The Church of the Parigoritissa or Paregoretissa (Παναγία ἠ Παρηγορήτισσα) is the 13th-century Byzantine metropolitan church of the Greek city of Arta. Part of the building used to house the Archaeological Collection of Arta.

== Description ==
The church was founded around 1250 by the Despot of Epirus Michael II Komnenos Doukas, or perhaps someone in his court. At some point, the church was damaged, and it was then restored in 1290 by Michael II's son and successor, Nikephoros I Komnenos Doukas (r. 1268–1297) and his second wife Anna Kantakouzene. The church eventually became bankrupt, and was turned into a dependency (metochion) of the Monastery of Kato Panagia.

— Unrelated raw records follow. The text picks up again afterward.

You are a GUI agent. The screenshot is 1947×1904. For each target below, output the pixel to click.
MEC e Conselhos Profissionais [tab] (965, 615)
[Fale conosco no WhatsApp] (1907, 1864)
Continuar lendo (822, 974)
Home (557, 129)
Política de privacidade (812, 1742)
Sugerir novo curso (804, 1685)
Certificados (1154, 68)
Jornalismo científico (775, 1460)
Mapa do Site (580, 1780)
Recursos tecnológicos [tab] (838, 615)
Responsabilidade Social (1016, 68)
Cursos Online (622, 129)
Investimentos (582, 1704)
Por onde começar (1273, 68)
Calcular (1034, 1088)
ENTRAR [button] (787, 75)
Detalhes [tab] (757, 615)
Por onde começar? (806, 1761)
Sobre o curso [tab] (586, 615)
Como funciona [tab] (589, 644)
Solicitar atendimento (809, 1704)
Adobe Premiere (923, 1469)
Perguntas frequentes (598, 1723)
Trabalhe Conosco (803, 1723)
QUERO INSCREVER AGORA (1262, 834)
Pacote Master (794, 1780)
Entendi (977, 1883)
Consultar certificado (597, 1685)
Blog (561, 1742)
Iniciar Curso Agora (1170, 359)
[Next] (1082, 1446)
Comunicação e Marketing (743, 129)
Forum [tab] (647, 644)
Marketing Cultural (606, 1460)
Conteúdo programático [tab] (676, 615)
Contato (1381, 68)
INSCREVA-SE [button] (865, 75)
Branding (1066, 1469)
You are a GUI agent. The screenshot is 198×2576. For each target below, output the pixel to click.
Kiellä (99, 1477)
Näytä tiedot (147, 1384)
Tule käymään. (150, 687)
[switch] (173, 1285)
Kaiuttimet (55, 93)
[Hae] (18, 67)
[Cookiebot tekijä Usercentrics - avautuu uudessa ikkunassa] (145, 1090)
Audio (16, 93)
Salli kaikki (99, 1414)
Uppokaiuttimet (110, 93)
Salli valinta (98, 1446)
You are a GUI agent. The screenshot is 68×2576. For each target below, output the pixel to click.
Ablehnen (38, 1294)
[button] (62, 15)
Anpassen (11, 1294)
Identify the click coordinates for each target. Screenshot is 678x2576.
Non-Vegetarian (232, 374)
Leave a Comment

In 1578, it is attested as a female convent.

The church is a large, almost square three-storey building. It is of the octagonal type, with the central dome supported by eight piers divided into three tiers. There are also four smaller domes on each corner of the church's flat roof, and a lantern. Its interior decoration is rich, with marble revetment up to the level of the galleries, and extensive surviving mosaics and frescoes above that. On the dome the mosaic of the Pantokrator, surrounded by angels, and 12 prophets between the drum's windows. These mosaics were probably executed by artists from outside Epirus. 16th-century frescoes by the painter Ananias survive in the altar, while 17th-century frescoes decorate the main church. The church's decoration also displays a number of Western influences in its sculptural program, such as Romanesque monsters and reliefs depicting Biblical scenes.